A Professor of Social Work from The University of Manchester has been recognised as one of the UK’s most influential disabled people.
Professor Alys Young says she’s delighted to have made the Shaw Trust Disability Power 100 2022.
She follows in the footsteps of Jess Boland, Senior Lecturer in Functional Materials and co-chair of The University’s disabled staff network, who was on the list last year.
Professor Young is a co-leader of the Social Research with Deaf People research group which works in British Sign Language focussing on inequalities in health and social care affecting d/Deaf people.
She said: “Having lived with a serious debilitating condition most of my adult life, a great deal of my research work and academic teaching and student support is driven by a commitment to social justice, in all its forms.

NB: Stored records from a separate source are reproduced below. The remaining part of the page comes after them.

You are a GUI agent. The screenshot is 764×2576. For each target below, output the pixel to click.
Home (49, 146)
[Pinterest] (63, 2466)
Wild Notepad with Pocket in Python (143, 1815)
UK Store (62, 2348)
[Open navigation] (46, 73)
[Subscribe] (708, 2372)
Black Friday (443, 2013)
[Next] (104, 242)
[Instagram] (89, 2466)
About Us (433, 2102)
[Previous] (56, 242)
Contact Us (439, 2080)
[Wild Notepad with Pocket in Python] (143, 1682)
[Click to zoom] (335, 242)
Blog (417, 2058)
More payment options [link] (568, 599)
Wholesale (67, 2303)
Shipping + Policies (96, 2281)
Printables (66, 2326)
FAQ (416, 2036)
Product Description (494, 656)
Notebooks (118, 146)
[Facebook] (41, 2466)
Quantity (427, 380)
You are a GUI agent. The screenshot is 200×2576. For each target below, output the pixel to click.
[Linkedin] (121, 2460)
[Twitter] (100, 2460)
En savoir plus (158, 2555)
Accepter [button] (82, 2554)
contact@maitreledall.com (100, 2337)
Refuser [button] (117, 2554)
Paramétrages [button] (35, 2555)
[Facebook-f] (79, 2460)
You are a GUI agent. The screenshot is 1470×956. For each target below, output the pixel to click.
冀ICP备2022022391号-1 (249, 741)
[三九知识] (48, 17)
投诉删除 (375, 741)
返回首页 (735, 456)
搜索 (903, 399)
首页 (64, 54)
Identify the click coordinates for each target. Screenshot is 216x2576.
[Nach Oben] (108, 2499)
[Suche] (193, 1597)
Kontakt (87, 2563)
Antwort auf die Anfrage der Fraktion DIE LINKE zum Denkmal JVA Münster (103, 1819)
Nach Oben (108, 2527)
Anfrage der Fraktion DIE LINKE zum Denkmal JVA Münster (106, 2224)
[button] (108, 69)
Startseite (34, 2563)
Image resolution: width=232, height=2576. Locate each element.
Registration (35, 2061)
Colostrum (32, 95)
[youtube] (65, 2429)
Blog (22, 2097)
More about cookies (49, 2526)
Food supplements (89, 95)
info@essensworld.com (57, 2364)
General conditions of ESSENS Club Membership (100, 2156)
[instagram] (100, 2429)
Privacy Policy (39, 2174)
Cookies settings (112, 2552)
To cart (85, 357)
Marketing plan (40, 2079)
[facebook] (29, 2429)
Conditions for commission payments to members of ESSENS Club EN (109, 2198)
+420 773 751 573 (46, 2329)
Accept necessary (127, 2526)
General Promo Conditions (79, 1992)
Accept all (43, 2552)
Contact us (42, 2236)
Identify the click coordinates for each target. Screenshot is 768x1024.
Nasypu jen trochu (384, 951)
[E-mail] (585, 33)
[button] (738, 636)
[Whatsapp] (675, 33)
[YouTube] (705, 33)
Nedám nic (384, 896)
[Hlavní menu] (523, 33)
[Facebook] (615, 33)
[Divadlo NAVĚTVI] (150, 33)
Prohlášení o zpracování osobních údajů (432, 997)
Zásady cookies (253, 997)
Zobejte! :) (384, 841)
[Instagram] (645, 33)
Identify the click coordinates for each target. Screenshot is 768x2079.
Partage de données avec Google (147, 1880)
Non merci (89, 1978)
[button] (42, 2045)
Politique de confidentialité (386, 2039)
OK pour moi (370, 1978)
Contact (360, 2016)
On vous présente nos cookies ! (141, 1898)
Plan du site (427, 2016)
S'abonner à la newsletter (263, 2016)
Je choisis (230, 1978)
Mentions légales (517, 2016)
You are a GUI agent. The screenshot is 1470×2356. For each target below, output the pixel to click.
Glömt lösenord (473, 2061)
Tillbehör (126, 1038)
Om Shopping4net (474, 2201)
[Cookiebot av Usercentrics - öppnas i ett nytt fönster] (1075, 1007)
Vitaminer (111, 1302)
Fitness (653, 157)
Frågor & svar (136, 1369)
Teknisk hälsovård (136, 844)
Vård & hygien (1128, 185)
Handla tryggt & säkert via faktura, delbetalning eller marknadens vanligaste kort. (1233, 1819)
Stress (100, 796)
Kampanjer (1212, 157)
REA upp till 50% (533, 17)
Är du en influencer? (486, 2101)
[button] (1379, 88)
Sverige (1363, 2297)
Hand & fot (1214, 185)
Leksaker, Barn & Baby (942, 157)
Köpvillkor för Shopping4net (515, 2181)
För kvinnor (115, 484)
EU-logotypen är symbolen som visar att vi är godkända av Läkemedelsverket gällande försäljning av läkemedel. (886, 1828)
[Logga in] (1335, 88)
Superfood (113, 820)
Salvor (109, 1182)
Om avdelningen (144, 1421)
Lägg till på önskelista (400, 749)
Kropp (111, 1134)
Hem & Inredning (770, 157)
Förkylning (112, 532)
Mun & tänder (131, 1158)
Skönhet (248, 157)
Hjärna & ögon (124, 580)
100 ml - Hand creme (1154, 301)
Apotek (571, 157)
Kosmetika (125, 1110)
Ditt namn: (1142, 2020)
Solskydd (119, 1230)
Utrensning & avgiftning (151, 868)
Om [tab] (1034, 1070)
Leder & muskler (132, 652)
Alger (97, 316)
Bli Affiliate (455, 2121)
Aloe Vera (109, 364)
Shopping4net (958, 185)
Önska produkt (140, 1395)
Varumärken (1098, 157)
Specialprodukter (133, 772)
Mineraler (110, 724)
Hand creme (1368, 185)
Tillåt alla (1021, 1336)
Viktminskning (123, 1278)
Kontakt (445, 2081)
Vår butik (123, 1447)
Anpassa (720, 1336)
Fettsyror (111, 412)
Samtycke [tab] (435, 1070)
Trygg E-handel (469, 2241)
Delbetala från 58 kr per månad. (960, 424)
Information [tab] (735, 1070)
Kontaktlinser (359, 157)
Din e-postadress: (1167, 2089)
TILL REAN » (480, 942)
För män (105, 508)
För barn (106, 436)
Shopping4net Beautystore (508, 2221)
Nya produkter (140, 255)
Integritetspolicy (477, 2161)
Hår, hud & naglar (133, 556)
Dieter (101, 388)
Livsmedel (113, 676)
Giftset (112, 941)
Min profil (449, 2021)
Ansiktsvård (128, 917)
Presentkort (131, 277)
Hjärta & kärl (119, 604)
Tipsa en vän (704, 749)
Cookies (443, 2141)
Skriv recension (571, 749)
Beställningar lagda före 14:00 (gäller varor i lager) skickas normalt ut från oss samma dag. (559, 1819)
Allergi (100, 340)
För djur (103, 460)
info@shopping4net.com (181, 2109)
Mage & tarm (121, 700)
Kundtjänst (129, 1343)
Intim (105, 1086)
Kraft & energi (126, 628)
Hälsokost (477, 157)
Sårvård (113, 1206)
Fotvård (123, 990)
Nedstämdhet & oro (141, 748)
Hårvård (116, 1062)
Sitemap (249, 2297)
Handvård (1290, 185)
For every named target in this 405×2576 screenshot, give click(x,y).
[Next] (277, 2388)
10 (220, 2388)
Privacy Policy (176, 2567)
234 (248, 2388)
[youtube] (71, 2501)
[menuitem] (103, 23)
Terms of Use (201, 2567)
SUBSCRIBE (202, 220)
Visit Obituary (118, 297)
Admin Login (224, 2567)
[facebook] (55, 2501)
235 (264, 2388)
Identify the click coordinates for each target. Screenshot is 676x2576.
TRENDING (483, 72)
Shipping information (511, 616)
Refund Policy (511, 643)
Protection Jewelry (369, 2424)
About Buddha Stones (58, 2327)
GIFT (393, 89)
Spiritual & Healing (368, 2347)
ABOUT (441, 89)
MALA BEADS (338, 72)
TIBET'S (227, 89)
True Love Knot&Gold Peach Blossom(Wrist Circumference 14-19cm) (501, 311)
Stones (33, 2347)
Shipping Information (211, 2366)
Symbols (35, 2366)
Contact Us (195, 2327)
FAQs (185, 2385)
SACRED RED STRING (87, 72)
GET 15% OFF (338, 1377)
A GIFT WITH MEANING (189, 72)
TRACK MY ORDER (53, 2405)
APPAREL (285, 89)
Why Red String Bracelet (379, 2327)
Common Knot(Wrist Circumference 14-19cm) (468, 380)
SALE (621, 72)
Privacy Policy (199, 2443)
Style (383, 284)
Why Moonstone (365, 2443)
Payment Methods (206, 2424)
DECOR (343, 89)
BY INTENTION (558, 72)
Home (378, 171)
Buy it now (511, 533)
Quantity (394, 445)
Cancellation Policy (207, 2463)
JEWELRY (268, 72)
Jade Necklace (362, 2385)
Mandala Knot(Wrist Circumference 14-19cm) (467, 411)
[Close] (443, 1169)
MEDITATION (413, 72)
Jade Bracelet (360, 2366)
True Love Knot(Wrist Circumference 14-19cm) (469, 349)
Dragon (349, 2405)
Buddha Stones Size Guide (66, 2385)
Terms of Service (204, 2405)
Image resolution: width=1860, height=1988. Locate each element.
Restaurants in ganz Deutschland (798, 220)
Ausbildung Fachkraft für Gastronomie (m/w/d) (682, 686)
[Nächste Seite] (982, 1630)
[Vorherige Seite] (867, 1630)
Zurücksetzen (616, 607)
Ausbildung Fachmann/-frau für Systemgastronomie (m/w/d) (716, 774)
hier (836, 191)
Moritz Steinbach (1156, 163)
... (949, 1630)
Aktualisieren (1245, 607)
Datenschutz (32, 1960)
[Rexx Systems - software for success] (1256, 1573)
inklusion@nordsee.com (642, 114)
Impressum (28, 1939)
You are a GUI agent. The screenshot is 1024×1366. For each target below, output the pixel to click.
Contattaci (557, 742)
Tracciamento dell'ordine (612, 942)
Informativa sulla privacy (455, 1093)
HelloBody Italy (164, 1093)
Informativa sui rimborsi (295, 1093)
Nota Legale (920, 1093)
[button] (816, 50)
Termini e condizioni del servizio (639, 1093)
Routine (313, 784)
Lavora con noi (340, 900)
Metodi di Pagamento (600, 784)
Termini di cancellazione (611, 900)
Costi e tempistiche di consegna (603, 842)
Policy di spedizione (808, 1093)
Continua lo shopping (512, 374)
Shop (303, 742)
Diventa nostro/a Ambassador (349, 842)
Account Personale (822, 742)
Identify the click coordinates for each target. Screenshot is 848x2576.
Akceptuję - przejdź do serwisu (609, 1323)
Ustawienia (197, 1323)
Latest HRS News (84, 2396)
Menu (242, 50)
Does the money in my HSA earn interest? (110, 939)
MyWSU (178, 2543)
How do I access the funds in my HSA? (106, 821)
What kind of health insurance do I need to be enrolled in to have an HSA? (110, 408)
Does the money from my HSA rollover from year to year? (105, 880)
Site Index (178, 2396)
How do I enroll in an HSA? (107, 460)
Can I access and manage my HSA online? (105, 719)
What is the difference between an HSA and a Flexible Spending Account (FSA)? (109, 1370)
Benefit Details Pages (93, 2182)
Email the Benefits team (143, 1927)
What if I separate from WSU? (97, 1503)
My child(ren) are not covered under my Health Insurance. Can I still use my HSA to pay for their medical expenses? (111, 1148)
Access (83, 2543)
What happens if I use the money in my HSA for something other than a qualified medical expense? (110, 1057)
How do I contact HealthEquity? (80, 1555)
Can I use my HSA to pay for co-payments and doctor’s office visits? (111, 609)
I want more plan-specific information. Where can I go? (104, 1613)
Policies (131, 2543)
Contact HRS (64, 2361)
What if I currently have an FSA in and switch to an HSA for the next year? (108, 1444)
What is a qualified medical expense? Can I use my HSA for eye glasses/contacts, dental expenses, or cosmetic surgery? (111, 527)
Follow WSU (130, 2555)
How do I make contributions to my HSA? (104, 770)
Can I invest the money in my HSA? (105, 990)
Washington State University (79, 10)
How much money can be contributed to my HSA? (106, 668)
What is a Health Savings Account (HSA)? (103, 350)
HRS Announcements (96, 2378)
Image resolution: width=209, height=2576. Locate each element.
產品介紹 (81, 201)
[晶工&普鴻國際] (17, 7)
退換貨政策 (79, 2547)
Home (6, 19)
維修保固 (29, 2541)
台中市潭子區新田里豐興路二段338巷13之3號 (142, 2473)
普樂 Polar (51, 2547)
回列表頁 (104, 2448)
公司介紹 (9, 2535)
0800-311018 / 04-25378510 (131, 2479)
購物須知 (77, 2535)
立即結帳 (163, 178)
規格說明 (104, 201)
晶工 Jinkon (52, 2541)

“Anything I am able to do to unlock the latent potential and talents of others is a key motivator in redressing the consequences of structural and interpersonal inequalities.”
A former Academic Lead for Disability Equality at the university of Manchester, she is also a distinguished visiting professor at the Centre for Deaf Studies at the University of the Witwatersrand, South Africa.
She was conferred a fellowship of the Academy of Social Sciences in 2016 in recognition of her contribution to the field of social research with d/Deaf people, and to social work.
In 2016, she won the Times Higher Award for Outstanding Research Supervisor of the Year and is also a Senior Fellow of NIHR SSCR.
She currently leads the national longitudinal study of deaf youth in transition to adulthood and the first study of the impact of interpreter mediated Mental Health Act assessments
The Shaw Trust Disability Power 100 aims to showcase the capabilities and strengths of Disabled People and the prejudice they often encounter.
Nationally and internationally recognized, it celebrates the most influential disabled people in the UK, nominated by the public and judged by an independent panel.
More than 20% of people have an impairment and too often society sees disability before capability, unintentionally excluding Disabled People, muting their impact and limiting inclusion.
Disabled people navigate an inaccessible world, equipping them with unique perspectives, expertise and experience that is often overlooked.